A este propósito, Teresa Espassandim refere que “a maior desvantagem da seleção de qualquer modelo de prestação de trabalho surge do não envolvimento dos colaboradores na tomada de decisão sendo-lhes comunicado unilateralmente o regime (presencial/ híbrido/ remoto) a adoptar pela organização”, por isso “auscultar os trabalhadores, aferir as suas necessidades e preferências, avaliar a possibilidade de ajustar horários, equipas e procedimentos são boas-práticas de gestão focadas na eficiência e centradas nas pessoas”. O que se afigura ainda mais acertado quando, conforme refere Alexandra Andrade, Country Manager Adecco Portugal, a mais importante vantagem deste formato para os profissionais seja o “Work/Life balance, com um uma tónica muito positiva na saúde mental, que é um valor emergente para todos, em particular para as gerações mais jovens”.
As instalações físicas que correspondem ao “local de trabalho” do anterior formato laboral (presencial), por paradoxal que pareça, também são importantes. Os chamados “escritórios” devem ser atrativos, propiciar o contacto, a interação e a criatividade, conseguindo, desta forma, polarizar com o “habitat profissional” mais intimista que o colaborador agora dispõe na sua residência, o que implica um esforço das empresas na adaptação à nova realidade (ou mesmo na reinvenção) dos espaços de trabalho tal qual eram até ao início de 2020 (ver caixa).

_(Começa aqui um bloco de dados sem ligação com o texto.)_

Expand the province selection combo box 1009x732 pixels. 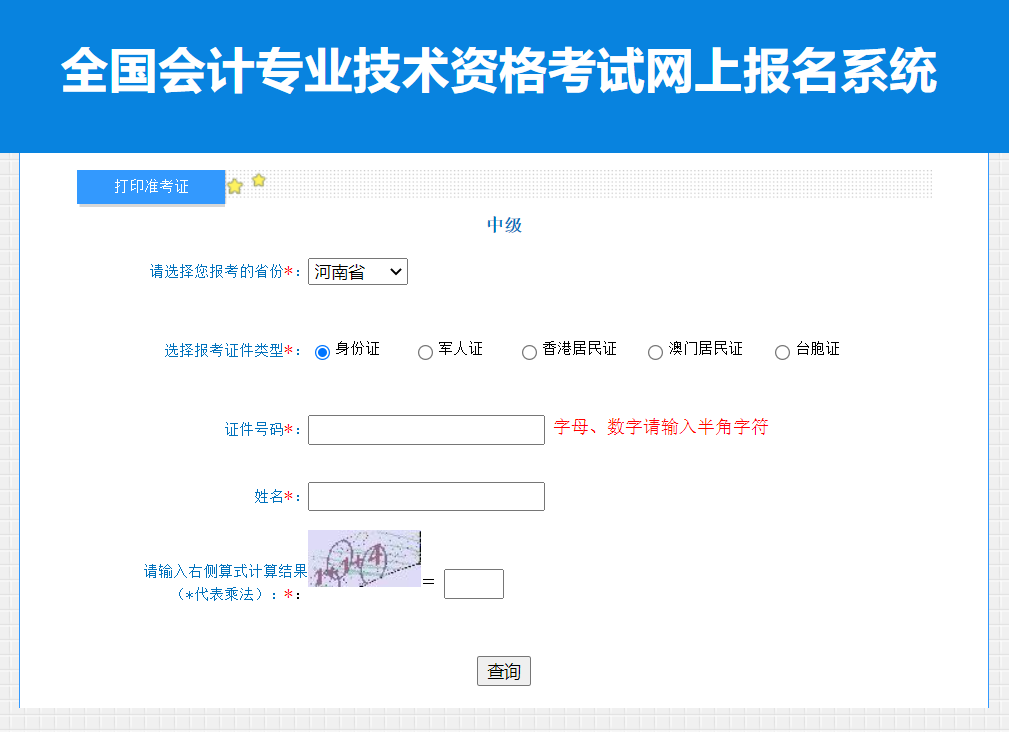(357, 271)
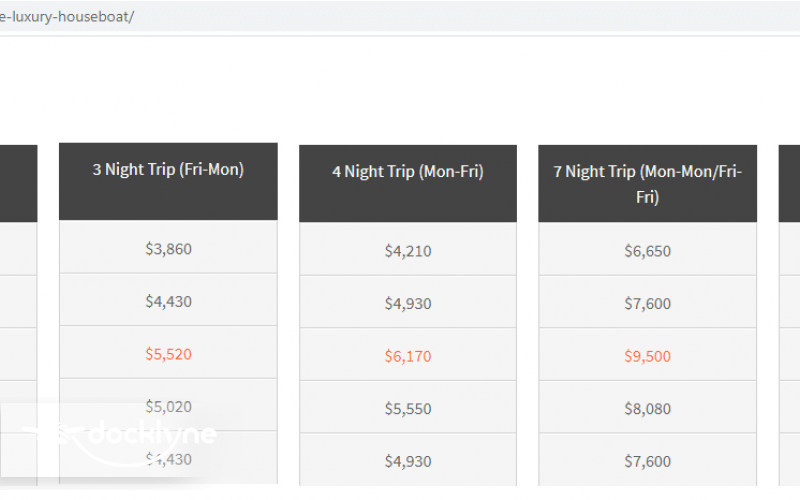Click the $4,210 price cell
The height and width of the screenshot is (500, 800).
pos(408,250)
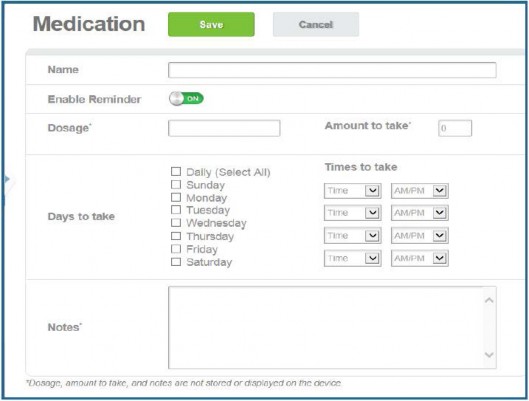The image size is (529, 401).
Task: Select the Saturday checkbox
Action: pyautogui.click(x=176, y=262)
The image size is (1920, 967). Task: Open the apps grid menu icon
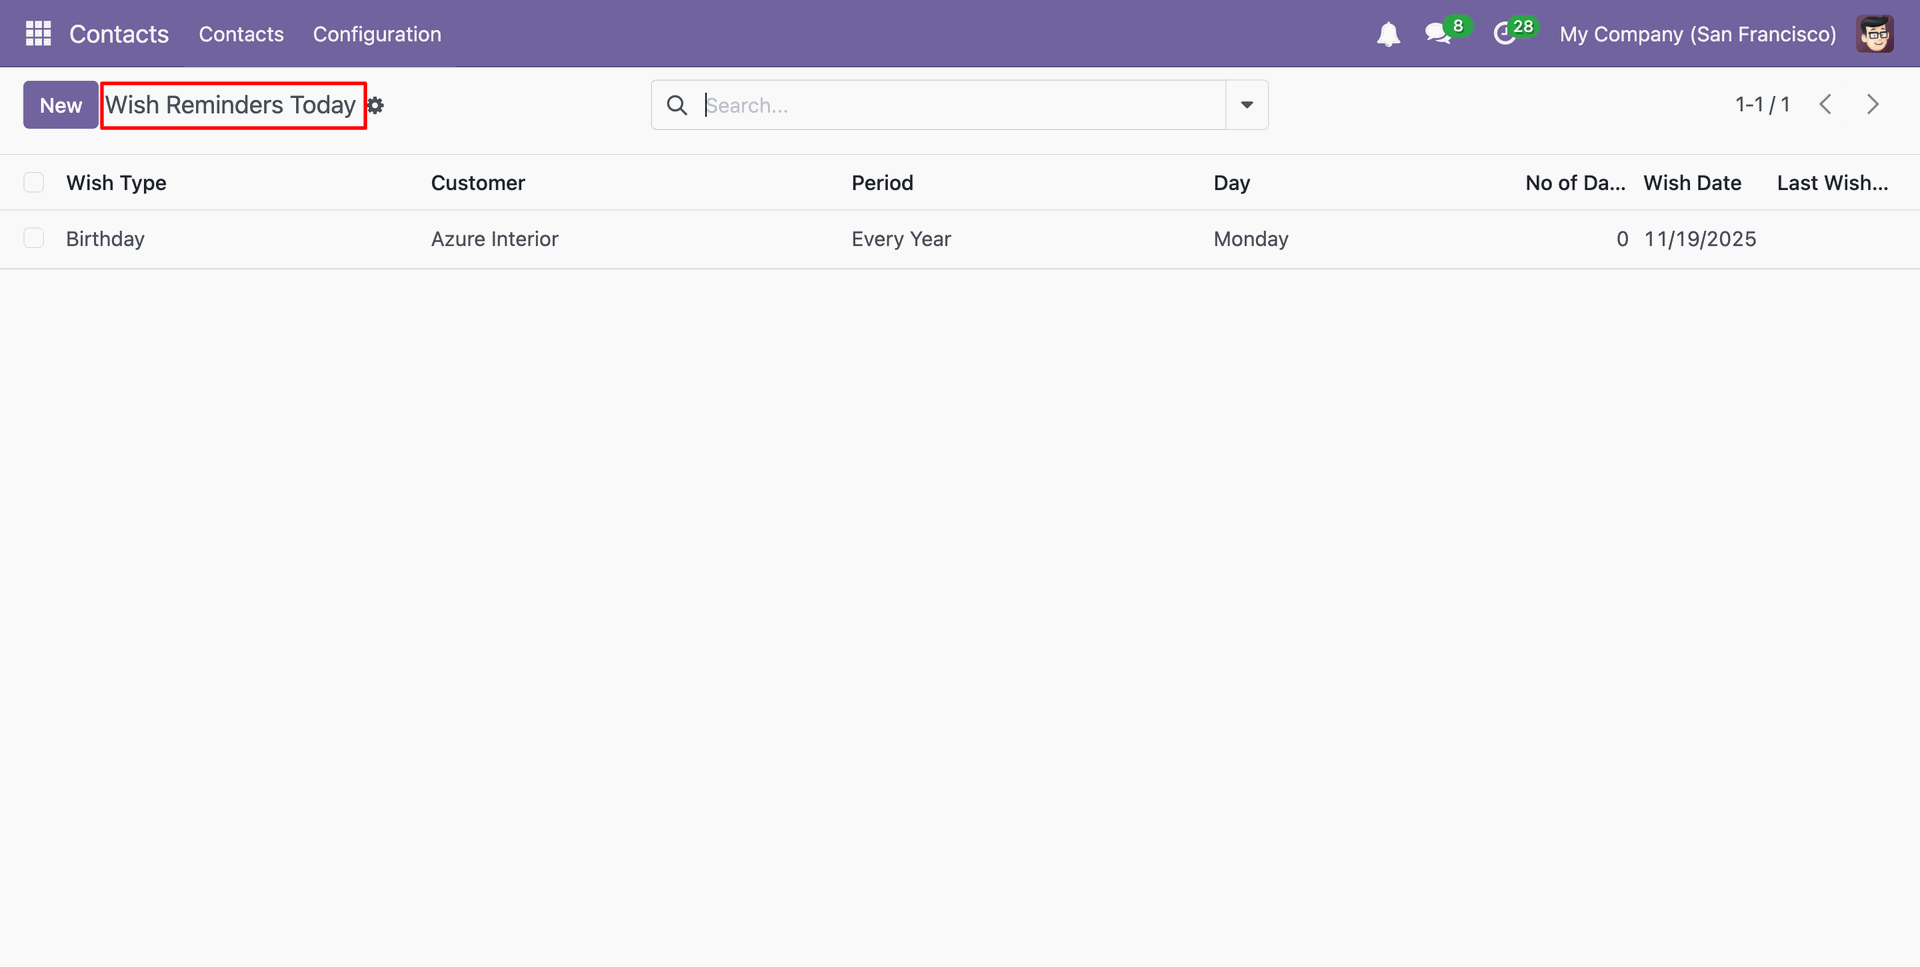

Tudo para que as horas ou dias de trabalho presencial constituam também um estímulo social. Teresa Espassandim refere a importância de “assegurar momentos de contacto presencial entre todos e todas” e Dália Petiz (APD) explica que “é necessário sentirem-se [os colaboradores] parte de uma equipa, haver interações pessoais, desenvolverem relações com os colegas e potenciarem e promoverem estímulos profissionais e pessoais”.
Já Alexandra Andrade (Adecco) considera que a fatia do trabalho desempenhado presencialmente não deve ser motivada pelo conforto de uma supervisão/controlo mais fácil mas sim pelo reforço da identidade corporativa: “um dos fenómenos que emergiu dos confinamentos é que o ser humano funciona com contacto, e o facto de haver momentos presenciais facilita a entreajuda e o sentimento de pertença a uma comunidade. E as empresas são isso mesmo, comunidades de indivíduos que trabalham alinhados com os mesmo propósitos e fins, tentando respeitar a sua individualidade na inclusão”.